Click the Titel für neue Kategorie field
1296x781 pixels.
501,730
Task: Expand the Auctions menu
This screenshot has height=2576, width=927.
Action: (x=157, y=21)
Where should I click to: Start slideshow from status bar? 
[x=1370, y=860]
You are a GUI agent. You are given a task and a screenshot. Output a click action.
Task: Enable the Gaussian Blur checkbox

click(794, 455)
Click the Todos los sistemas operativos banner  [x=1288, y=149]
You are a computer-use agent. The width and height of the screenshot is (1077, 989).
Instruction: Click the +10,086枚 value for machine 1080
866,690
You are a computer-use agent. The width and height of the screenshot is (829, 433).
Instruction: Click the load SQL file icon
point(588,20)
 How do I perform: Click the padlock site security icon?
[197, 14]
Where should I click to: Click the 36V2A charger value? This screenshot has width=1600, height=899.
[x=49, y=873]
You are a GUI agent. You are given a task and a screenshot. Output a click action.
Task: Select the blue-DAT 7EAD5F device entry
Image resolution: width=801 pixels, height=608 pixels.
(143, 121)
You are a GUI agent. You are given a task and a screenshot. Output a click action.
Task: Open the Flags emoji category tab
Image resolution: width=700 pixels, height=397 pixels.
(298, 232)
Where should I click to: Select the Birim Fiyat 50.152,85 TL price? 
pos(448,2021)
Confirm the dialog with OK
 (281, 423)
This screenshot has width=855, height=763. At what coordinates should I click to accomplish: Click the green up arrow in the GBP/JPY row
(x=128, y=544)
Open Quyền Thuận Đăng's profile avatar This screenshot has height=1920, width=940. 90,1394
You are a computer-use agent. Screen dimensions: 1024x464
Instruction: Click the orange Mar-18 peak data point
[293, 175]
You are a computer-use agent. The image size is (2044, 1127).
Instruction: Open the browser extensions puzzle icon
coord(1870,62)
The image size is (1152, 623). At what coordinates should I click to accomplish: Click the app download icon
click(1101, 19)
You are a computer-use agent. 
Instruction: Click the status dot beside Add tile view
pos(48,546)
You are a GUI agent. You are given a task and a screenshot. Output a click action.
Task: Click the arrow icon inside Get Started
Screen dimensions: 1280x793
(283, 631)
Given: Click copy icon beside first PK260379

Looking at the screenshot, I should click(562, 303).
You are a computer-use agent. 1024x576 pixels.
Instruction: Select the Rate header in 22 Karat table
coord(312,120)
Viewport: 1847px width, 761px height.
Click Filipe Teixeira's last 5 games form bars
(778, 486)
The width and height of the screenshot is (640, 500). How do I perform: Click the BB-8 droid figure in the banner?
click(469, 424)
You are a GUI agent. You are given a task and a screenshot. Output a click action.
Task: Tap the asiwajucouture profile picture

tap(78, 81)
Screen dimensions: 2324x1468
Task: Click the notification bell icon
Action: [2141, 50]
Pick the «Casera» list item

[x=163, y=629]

§ **Task brief**
Reproduce all of the data above with each "computer-use agent" renamed to "desktop agent", leaving every other character as it is.

§ **Full solution**
Click the Titel für neue Kategorie field
1296x781 pixels.
501,730
Task: Expand the Auctions menu
This screenshot has height=2576, width=927.
Action: (x=157, y=21)
Where should I click to: Start slideshow from status bar? 
[x=1370, y=860]
You are a GUI agent. You are given a task and a screenshot. Output a click action.
Task: Enable the Gaussian Blur checkbox

click(794, 455)
Click the Todos los sistemas operativos banner  [x=1288, y=149]
You are a desktop agent. The width and height of the screenshot is (1077, 989).
Instruction: Click the +10,086枚 value for machine 1080
866,690
You are a desktop agent. The width and height of the screenshot is (829, 433).
Instruction: Click the load SQL file icon
point(588,20)
 How do I perform: Click the padlock site security icon?
[197, 14]
Where should I click to: Click the 36V2A charger value? This screenshot has width=1600, height=899.
[x=49, y=873]
You are a GUI agent. You are given a task and a screenshot. Output a click action.
Task: Select the blue-DAT 7EAD5F device entry
Image resolution: width=801 pixels, height=608 pixels.
(143, 121)
You are a GUI agent. You are given a task and a screenshot. Output a click action.
Task: Open the Flags emoji category tab
Image resolution: width=700 pixels, height=397 pixels.
(298, 232)
Where should I click to: Select the Birim Fiyat 50.152,85 TL price? 
pos(448,2021)
Confirm the dialog with OK
 (281, 423)
This screenshot has width=855, height=763. At what coordinates should I click to accomplish: Click the green up arrow in the GBP/JPY row
(x=128, y=544)
Open Quyền Thuận Đăng's profile avatar This screenshot has height=1920, width=940. 90,1394
You are a desktop agent. Screen dimensions: 1024x464
Instruction: Click the orange Mar-18 peak data point
[293, 175]
You are a desktop agent. The image size is (2044, 1127).
Instruction: Open the browser extensions puzzle icon
coord(1870,62)
The image size is (1152, 623). At what coordinates should I click to accomplish: Click the app download icon
click(1101, 19)
You are a desktop agent. 
Instruction: Click the status dot beside Add tile view
pos(48,546)
You are a GUI agent. You are given a task and a screenshot. Output a click action.
Task: Click the arrow icon inside Get Started
Screen dimensions: 1280x793
(283, 631)
Given: Click copy icon beside first PK260379

Looking at the screenshot, I should click(562, 303).
You are a desktop agent. 1024x576 pixels.
Instruction: Select the Rate header in 22 Karat table
coord(312,120)
Viewport: 1847px width, 761px height.
Click Filipe Teixeira's last 5 games form bars
(778, 486)
The width and height of the screenshot is (640, 500). How do I perform: Click the BB-8 droid figure in the banner?
click(469, 424)
You are a GUI agent. You are given a task and a screenshot. Output a click action.
Task: Tap the asiwajucouture profile picture

tap(78, 81)
Screen dimensions: 2324x1468
Task: Click the notification bell icon
Action: [2141, 50]
Pick the «Casera» list item

[x=163, y=629]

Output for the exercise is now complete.